**EXCERPT:**
________________
American Emp. Ins. Co. v. Thompson

Court of Civil Appeals of Texas, Beaumont.




No. 1759.a1


Nov. 22, 1928.


Rehearing Denied Dec. 5, 1928.

Attorneys & Firms

*358 C. A. Lord, of Beaumont, for appellant.

Howth, Adams & Hart, of Beaumont, for appellee.



This is a compensation case. Appellee was injured while in the course of his employment with H. L. Warren. Warren was a subscriber under the Compensation Act (Rev. St. 1925, arts. 8306-8309) with appellant as insurer. Under the allegations of his petition, appellee duly filed his claim with the Industrial Accident Board and prosecuted the same to a final decree; not being satisfied with the award, he gave due notice of his unwillingness to abide thereby, and prosecuted his appeal in due time to the district court of Jefferson county. In the district court he pleaded that he was totally and permanently disabled, and upon the verdict of a jury was given judgment for that relief.

Appellant’s first proposition is to the effect that under the allegations of appellee’s petition he was entitled to recover nothing more than for a specific injury to his eye. The allegation was as follows: “Plaintiff pleaded that in the course of his work he ‘stepped upon one end of a piece of plank while engaged in the act of carrying some flooring for the building and the plank he stepped on flew up and struck him on the nose, face and eye and broke his nose and impaired the sight of both eyes, and that the sight of both eyes is constantly growing less and that he is now and has been from the time of said injury wholly incapacitated and will eventually become totally blind in both eyes, or if not, that he will become so blind and lose his eyesight to such an extent that he will be and is totally and permanently incapacitated to work and earn money and to pursue the usual vocation of a workman.’ ”
________________
**OBJECTIVE 1:**
Can you repeat the court opinion word for word, beginning at "This is a compensation" and stopping after "for that relief."?

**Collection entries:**
________________
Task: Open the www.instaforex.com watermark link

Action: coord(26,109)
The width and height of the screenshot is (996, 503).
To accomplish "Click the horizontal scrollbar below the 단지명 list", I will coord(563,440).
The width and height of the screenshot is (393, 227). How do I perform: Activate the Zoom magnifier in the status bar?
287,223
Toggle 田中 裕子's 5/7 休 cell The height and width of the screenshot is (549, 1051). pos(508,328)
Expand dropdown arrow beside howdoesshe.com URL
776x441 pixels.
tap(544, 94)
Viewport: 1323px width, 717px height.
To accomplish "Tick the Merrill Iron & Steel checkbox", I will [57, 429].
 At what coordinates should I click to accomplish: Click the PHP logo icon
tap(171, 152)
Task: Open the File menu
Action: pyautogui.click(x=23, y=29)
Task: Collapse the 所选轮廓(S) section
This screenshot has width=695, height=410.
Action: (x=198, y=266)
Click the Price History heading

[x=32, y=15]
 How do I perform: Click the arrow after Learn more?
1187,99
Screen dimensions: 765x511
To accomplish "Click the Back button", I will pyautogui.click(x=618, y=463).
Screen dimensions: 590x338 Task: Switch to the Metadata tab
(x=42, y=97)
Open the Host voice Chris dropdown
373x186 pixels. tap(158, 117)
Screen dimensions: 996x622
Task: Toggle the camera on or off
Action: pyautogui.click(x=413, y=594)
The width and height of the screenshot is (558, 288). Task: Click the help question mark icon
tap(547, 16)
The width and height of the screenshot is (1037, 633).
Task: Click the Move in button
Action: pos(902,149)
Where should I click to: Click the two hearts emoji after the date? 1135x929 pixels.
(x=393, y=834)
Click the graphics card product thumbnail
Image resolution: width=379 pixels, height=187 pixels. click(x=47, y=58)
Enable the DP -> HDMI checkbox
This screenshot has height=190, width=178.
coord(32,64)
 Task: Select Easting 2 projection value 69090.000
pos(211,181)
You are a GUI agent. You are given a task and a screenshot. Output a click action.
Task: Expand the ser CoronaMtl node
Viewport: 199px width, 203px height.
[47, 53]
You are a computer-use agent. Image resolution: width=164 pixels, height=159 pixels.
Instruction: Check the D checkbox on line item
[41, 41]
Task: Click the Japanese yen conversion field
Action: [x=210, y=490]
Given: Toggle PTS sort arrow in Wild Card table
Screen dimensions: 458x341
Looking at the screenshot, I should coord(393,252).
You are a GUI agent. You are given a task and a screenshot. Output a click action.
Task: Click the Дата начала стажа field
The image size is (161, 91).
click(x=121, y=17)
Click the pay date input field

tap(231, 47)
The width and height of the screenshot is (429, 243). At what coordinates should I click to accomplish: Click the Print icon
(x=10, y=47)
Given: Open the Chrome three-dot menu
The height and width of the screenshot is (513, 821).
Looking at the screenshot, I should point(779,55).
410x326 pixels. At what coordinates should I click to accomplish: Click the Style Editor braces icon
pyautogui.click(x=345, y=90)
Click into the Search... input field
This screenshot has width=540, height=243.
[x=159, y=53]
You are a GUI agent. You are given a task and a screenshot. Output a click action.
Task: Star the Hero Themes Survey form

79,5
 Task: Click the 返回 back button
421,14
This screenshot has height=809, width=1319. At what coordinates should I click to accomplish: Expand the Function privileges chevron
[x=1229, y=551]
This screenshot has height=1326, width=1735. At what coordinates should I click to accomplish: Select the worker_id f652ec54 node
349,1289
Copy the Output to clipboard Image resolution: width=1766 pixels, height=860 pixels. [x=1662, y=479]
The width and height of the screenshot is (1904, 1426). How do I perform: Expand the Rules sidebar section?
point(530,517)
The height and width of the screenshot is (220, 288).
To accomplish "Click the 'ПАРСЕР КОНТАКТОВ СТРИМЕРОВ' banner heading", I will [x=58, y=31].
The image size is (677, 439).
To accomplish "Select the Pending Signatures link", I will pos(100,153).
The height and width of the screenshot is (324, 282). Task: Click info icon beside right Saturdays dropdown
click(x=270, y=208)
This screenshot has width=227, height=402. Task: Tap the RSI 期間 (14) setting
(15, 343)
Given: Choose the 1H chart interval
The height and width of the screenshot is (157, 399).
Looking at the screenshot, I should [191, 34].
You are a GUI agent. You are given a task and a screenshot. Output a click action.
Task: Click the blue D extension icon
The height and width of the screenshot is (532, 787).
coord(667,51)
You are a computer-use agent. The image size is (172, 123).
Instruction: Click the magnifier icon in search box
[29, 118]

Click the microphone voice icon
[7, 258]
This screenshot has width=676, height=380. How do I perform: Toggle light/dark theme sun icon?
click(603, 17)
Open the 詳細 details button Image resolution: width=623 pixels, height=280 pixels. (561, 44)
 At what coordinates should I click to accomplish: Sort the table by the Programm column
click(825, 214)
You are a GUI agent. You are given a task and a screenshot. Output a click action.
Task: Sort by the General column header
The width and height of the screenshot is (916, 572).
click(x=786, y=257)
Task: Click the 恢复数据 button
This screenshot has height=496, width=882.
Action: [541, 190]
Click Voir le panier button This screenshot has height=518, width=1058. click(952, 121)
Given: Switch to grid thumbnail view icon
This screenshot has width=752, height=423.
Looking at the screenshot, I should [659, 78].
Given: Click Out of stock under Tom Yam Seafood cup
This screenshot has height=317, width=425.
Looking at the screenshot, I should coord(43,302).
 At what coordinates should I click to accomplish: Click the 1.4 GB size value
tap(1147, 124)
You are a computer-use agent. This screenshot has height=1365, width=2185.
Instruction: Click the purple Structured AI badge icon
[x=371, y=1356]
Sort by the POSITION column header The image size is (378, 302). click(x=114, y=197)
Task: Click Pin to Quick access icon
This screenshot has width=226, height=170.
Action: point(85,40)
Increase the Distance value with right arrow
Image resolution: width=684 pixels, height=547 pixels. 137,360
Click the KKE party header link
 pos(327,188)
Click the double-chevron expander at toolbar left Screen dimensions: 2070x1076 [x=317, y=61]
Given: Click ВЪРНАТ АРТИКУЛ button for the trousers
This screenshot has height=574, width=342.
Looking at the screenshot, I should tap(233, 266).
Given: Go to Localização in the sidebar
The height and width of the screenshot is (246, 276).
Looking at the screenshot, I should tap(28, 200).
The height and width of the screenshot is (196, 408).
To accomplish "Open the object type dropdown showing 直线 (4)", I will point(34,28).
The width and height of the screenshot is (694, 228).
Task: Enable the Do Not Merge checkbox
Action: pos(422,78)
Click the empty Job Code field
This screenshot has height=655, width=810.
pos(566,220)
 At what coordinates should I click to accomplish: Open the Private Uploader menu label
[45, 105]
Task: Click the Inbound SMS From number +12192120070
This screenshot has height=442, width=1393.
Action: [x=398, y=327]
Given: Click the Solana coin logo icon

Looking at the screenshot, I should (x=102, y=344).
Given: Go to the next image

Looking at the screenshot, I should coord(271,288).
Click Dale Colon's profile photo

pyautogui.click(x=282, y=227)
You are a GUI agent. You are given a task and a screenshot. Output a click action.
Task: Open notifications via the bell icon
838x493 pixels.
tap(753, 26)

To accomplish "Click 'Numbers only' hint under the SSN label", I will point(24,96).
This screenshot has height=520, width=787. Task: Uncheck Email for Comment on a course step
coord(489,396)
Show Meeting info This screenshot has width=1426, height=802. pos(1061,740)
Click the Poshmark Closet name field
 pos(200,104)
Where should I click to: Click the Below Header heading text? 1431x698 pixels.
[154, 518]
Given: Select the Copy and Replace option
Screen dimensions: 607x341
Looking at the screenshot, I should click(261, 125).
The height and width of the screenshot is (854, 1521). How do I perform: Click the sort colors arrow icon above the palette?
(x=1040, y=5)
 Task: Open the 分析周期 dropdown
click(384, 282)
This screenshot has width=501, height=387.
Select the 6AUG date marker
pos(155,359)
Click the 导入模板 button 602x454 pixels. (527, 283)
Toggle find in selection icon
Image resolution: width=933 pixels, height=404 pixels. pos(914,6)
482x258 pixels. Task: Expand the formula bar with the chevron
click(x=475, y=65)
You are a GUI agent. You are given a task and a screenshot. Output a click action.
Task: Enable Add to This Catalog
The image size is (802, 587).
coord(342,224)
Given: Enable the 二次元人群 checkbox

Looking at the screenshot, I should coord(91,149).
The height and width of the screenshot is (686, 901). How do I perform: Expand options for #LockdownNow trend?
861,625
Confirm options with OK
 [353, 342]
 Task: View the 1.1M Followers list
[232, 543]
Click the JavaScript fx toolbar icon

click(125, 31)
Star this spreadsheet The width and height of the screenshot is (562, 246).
________________
**OBJECTIVE 2:**
Which lines in the rows contain the string "section", matched case-sensitively? Pick out each of those lines in full.

**EXERCISE ANSWER 1:**
This is a compensation case. Appellee was injured while in the course of his employment with H. L. Warren. Warren was a subscriber under the Compensation Act (Rev. St. 1925, arts. 8306-8309) with appellant as insurer. Under the allegations of his petition, appellee duly filed his claim with the Industrial Accident Board and prosecuted the same to a final decree; not being satisfied with the award, he gave due notice of his unwillingness to abide thereby, and prosecuted his appeal in due time to the district court of Jefferson county. In the district court he pleaded that he was totally and permanently disabled, and upon the verdict of a jury was given judgment for that relief.

**EXERCISE ANSWER 2:**
Task: Collapse the 所选轮廓(S) section
The width and height of the screenshot is (1904, 1426). How do I perform: Expand the Rules sidebar section?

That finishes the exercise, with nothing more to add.